(EXERCISE INPUT)

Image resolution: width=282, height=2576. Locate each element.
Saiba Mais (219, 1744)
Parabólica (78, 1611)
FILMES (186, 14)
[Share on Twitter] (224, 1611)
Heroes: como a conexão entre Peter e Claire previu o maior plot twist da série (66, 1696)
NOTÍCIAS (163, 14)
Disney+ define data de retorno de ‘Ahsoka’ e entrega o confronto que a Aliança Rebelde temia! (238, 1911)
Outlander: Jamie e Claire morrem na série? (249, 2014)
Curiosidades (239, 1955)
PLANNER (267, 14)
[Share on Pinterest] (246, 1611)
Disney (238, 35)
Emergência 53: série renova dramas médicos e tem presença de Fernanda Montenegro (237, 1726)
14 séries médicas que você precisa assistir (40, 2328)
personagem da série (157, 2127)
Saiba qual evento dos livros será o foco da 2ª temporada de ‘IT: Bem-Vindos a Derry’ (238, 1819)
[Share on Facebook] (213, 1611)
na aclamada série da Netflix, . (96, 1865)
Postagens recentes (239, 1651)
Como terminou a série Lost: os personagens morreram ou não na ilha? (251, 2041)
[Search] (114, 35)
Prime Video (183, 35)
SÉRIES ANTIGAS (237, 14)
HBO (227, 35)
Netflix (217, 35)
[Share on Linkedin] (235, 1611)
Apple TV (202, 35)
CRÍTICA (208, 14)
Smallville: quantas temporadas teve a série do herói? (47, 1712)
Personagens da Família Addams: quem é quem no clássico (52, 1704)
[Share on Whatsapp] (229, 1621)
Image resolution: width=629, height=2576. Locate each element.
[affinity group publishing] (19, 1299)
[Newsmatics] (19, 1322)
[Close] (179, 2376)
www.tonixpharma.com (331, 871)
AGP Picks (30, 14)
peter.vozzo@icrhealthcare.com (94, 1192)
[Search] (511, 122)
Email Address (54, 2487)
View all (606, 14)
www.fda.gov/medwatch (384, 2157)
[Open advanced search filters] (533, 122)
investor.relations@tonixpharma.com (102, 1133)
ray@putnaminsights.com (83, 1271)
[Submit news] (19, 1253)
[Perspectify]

(End EXERCISE INPUT)

Copy out each line of the records character for character.

Image resolution: width=282, height=2576. Locate each element.
Saiba Mais (219, 1744)
Parabólica (78, 1611)
FILMES (186, 14)
[Share on Twitter] (224, 1611)
Heroes: como a conexão entre Peter e Claire previu o maior plot twist da série (66, 1696)
NOTÍCIAS (163, 14)
Disney+ define data de retorno de ‘Ahsoka’ e entrega o confronto que a Aliança Rebelde temia! (238, 1911)
Outlander: Jamie e Claire morrem na série? (249, 2014)
Curiosidades (239, 1955)
PLANNER (267, 14)
[Share on Pinterest] (246, 1611)
Disney (238, 35)
Emergência 53: série renova dramas médicos e tem presença de Fernanda Montenegro (237, 1726)
14 séries médicas que você precisa assistir (40, 2328)
personagem da série (157, 2127)
Saiba qual evento dos livros será o foco da 2ª temporada de ‘IT: Bem-Vindos a Derry’ (238, 1819)
[Share on Facebook] (213, 1611)
na aclamada série da Netflix, . (96, 1865)
Postagens recentes (239, 1651)
Como terminou a série Lost: os personagens morreram ou não na ilha? (251, 2041)
[Search] (114, 35)
Prime Video (183, 35)
SÉRIES ANTIGAS (237, 14)
HBO (227, 35)
Netflix (217, 35)
[Share on Linkedin] (235, 1611)
Apple TV (202, 35)
CRÍTICA (208, 14)
Smallville: quantas temporadas teve a série do herói? (47, 1712)
Personagens da Família Addams: quem é quem no clássico (52, 1704)
[Share on Whatsapp] (229, 1621)
Image resolution: width=629, height=2576. Locate each element.
[affinity group publishing] (19, 1299)
[Newsmatics] (19, 1322)
[Close] (179, 2376)
www.tonixpharma.com (331, 871)
AGP Picks (30, 14)
peter.vozzo@icrhealthcare.com (94, 1192)
[Search] (511, 122)
Email Address (54, 2487)
View all (606, 14)
www.fda.gov/medwatch (384, 2157)
[Open advanced search filters] (533, 122)
investor.relations@tonixpharma.com (102, 1133)
ray@putnaminsights.com (83, 1271)
[Submit news] (19, 1253)
[Perspectify]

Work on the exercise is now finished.